5. **`continuous_generation_grpo_dirichlet.py`**

   * Integrates **GRPO** with CoT2 using **Dirichlet** sampling.
   * Both can be run with `grpo_evaluation.sh`.

6. **`evaluation.py`**

   * Script for evaluating models on multiple tasks, such as MNNS, ProntoQA, and ProsQA.

7. **`generate_data.py`**

   * A utility for generating or preprocessing data for experimentation in MNNS task.

8. **`generate_plots.py`**

   * Contains plot-generation utilities for visualizing training curves, accuracies, and other metrics.

9. **`utils.py`**

   * Provides shared utility functions.

For ProntoQA and ProsQA tasks, we use the same training parts. For data processing, 
we benefit from the original repo of ProntoQA and provide our modifications to scripts in the `prontoqa-prosqa` folder.

## Instructions

1. **Installation**

   * Install all required dependencies (listed in `requirements.txt` or in the paper’s supplementary materials).

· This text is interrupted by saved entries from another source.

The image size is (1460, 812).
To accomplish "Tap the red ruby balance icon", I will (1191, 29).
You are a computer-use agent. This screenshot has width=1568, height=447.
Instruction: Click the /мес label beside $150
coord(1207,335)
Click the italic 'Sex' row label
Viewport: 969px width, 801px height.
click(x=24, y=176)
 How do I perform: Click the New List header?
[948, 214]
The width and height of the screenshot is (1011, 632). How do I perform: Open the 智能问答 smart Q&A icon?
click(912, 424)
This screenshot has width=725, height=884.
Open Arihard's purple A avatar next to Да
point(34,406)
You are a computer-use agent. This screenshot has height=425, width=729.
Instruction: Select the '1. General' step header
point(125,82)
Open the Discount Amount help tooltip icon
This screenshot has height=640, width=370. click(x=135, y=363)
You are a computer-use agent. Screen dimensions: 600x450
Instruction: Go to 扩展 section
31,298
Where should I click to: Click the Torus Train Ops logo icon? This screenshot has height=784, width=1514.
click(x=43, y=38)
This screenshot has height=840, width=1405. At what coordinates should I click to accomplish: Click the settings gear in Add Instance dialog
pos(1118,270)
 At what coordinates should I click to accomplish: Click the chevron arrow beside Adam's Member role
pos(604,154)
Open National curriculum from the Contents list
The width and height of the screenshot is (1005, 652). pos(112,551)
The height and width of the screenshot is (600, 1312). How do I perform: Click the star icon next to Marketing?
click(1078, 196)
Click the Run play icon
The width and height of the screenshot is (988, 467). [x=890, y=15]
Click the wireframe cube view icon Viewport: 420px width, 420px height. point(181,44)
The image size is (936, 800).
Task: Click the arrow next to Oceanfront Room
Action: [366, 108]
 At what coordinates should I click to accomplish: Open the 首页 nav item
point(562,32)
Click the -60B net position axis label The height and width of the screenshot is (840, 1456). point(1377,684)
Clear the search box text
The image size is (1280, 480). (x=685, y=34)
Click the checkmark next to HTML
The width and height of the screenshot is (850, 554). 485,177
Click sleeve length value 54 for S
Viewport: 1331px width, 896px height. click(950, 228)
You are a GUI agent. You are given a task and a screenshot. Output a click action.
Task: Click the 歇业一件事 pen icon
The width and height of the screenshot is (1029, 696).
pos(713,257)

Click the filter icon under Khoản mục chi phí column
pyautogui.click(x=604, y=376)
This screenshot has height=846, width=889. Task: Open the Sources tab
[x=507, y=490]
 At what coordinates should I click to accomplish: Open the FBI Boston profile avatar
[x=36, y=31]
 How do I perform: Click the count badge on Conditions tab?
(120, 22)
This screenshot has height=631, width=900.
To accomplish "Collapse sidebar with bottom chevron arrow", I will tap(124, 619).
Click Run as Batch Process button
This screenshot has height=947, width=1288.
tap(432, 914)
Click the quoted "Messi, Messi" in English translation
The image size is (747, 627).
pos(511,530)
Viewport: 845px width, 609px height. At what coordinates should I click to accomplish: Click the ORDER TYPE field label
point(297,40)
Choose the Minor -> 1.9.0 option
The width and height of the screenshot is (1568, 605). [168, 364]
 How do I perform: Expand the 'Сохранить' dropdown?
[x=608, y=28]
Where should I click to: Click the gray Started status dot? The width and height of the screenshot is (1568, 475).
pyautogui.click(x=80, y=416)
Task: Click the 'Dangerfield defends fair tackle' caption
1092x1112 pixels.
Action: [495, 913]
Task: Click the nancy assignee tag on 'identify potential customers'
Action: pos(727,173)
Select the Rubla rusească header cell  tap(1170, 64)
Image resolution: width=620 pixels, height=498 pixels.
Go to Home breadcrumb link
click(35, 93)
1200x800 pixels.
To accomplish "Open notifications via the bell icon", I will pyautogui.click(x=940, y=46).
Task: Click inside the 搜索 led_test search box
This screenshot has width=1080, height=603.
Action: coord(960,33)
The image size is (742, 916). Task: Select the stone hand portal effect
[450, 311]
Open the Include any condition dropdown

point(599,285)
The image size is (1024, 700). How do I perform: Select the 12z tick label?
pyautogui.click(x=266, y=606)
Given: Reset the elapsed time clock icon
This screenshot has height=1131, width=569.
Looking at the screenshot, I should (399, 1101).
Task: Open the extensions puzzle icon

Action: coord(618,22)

3. **Running Experiments**

   * **Discrete SFT Model**

     ```bash
     sh discrete_evaluation.sh
     ```
   * **Continuous CoT2 Model**

     ```bash
     sh continuous_evaluation.sh
     ```
   * **GRPO Training (CoT2 + MTS / Dirichlet Sampling Methods)**

     ```bash
     sh grpo_evaluation.sh
     ```

4. **Evaluation and Plotting**

   * Evaluation is integrated into the `.sh` scripts, but can also be run through `evaluation.py`.
   * Plots can be generated with `generate_plots.py`.